== Segment start ==

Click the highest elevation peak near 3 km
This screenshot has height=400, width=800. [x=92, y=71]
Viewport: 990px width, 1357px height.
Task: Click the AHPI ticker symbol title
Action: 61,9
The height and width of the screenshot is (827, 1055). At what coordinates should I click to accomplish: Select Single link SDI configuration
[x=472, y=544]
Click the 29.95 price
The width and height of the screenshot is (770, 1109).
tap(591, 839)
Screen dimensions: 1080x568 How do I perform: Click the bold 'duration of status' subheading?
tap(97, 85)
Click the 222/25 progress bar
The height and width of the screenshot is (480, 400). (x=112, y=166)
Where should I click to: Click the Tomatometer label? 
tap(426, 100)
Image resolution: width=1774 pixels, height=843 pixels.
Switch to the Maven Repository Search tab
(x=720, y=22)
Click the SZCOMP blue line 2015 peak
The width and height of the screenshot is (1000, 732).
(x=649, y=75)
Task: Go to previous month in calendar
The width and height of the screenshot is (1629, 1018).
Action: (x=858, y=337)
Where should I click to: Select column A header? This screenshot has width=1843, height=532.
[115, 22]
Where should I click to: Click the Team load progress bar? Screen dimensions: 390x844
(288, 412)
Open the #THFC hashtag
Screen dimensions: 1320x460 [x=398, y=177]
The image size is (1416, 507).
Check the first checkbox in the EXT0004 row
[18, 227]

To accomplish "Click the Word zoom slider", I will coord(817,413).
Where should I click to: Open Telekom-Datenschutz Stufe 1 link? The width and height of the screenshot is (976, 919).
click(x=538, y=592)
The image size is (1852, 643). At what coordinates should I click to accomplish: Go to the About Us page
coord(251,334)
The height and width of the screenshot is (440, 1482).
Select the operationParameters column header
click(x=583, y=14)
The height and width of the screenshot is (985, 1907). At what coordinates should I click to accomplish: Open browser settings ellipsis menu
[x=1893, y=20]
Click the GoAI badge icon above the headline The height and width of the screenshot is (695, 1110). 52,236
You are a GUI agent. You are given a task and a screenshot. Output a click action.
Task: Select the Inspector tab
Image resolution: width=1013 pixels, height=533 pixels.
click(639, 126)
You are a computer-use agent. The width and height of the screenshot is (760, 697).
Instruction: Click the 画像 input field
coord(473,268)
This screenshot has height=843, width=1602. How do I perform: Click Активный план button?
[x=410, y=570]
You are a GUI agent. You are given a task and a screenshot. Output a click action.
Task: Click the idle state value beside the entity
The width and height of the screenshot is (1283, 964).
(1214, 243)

== Segment end ==

### Work instructions:
Only an exact copy of the entries above will do.

### Task solution:
Click the highest elevation peak near 3 km
This screenshot has height=400, width=800. [x=92, y=71]
Viewport: 990px width, 1357px height.
Task: Click the AHPI ticker symbol title
Action: 61,9
The height and width of the screenshot is (827, 1055). At what coordinates should I click to accomplish: Select Single link SDI configuration
[x=472, y=544]
Click the 29.95 price
The width and height of the screenshot is (770, 1109).
tap(591, 839)
Screen dimensions: 1080x568 How do I perform: Click the bold 'duration of status' subheading?
tap(97, 85)
Click the 222/25 progress bar
The height and width of the screenshot is (480, 400). (x=112, y=166)
Where should I click to: Click the Tomatometer label? 
tap(426, 100)
Image resolution: width=1774 pixels, height=843 pixels.
Switch to the Maven Repository Search tab
(x=720, y=22)
Click the SZCOMP blue line 2015 peak
The width and height of the screenshot is (1000, 732).
(x=649, y=75)
Task: Go to previous month in calendar
The width and height of the screenshot is (1629, 1018).
Action: (x=858, y=337)
Where should I click to: Select column A header? This screenshot has width=1843, height=532.
[115, 22]
Where should I click to: Click the Team load progress bar? Screen dimensions: 390x844
(288, 412)
Open the #THFC hashtag
Screen dimensions: 1320x460 [x=398, y=177]
The image size is (1416, 507).
Check the first checkbox in the EXT0004 row
[18, 227]

To accomplish "Click the Word zoom slider", I will coord(817,413).
Where should I click to: Open Telekom-Datenschutz Stufe 1 link? The width and height of the screenshot is (976, 919).
click(x=538, y=592)
The image size is (1852, 643). At what coordinates should I click to accomplish: Go to the About Us page
coord(251,334)
The height and width of the screenshot is (440, 1482).
Select the operationParameters column header
click(x=583, y=14)
The height and width of the screenshot is (985, 1907). At what coordinates should I click to accomplish: Open browser settings ellipsis menu
[x=1893, y=20]
Click the GoAI badge icon above the headline The height and width of the screenshot is (695, 1110). 52,236
You are a GUI agent. You are given a task and a screenshot. Output a click action.
Task: Select the Inspector tab
Image resolution: width=1013 pixels, height=533 pixels.
click(639, 126)
You are a computer-use agent. The width and height of the screenshot is (760, 697).
Instruction: Click the 画像 input field
coord(473,268)
This screenshot has height=843, width=1602. How do I perform: Click Активный план button?
[x=410, y=570]
You are a GUI agent. You are given a task and a screenshot. Output a click action.
Task: Click the idle state value beside the entity
The width and height of the screenshot is (1283, 964).
(1214, 243)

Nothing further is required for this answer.